• **Collected data**:
*** Block opens ***
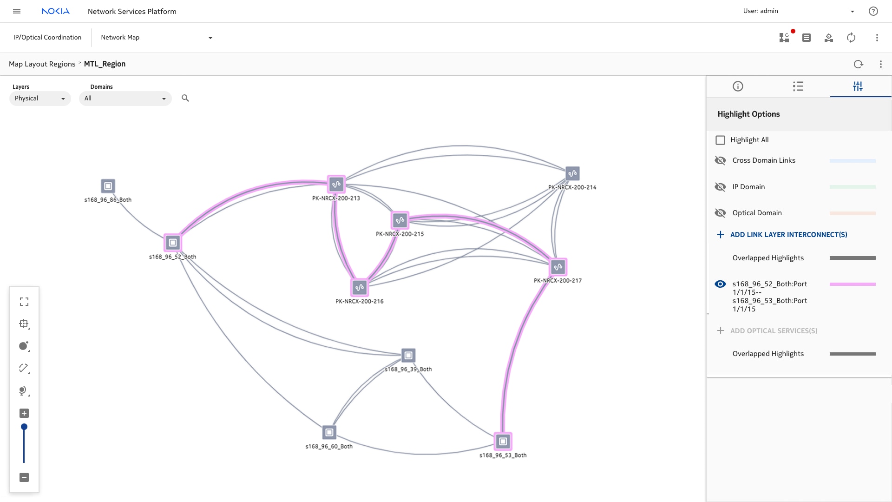Switch to the list tab in side panel
Image resolution: width=892 pixels, height=502 pixels.
coord(798,86)
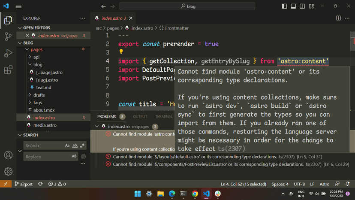Toggle Match Case in search box
The width and height of the screenshot is (355, 200).
[67, 145]
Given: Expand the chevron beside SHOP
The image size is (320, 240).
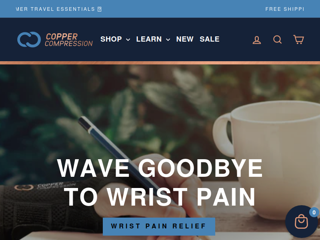Looking at the screenshot, I should click(128, 40).
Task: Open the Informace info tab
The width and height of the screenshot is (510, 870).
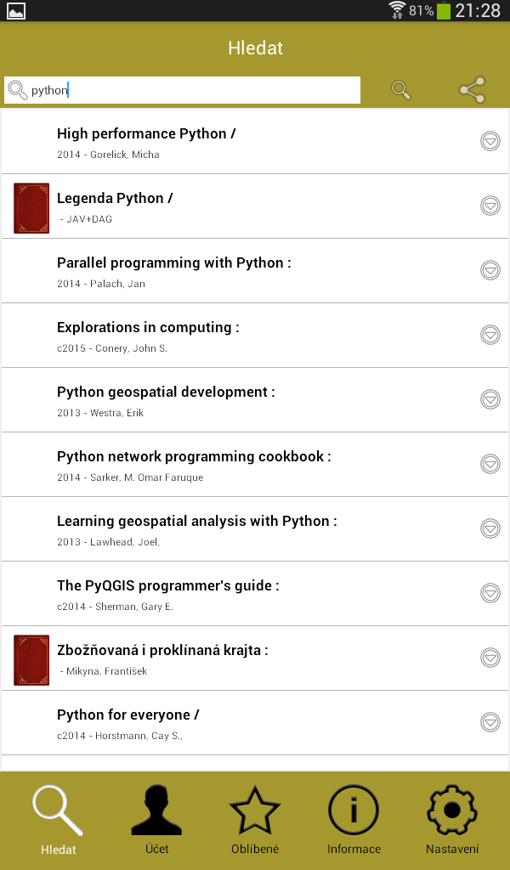Action: 354,819
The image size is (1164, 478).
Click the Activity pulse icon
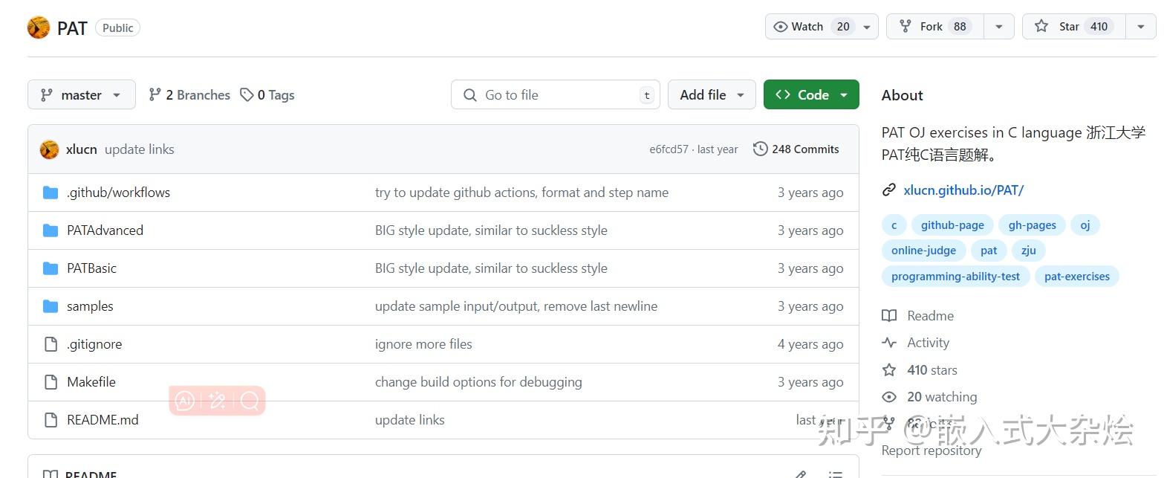click(x=889, y=343)
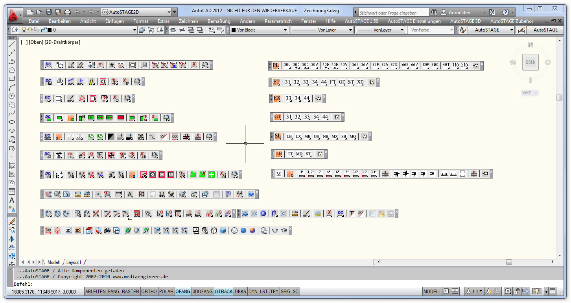This screenshot has width=571, height=303.
Task: Click the PL truss toolbar icon
Action: [x=276, y=65]
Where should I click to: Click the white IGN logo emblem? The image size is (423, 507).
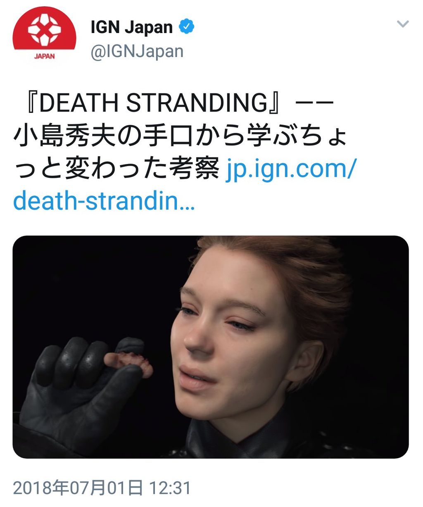[x=44, y=29]
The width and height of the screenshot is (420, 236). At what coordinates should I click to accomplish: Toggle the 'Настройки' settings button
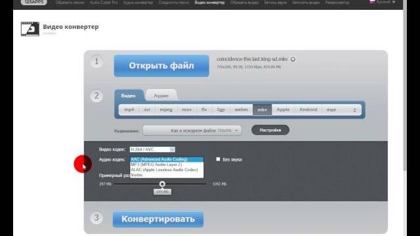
*** Block closes ***
• **Your goal**:
If pictures appear, drop them, and retype exactly the lines from the "Task: Open the Informace info tab" line through the last line of the data above.

• **Result**:
Task: Open the Informace info tab
The width and height of the screenshot is (510, 870).
Action: 354,819
The image size is (1164, 478).
Click the Activity pulse icon
click(x=889, y=343)
This screenshot has width=571, height=303.
Task: Click the PL truss toolbar icon
Action: [x=276, y=65]
Where should I click to: Click the white IGN logo emblem? The image size is (423, 507).
[x=44, y=29]
The width and height of the screenshot is (420, 236). At what coordinates should I click to accomplish: Toggle the 'Настройки' settings button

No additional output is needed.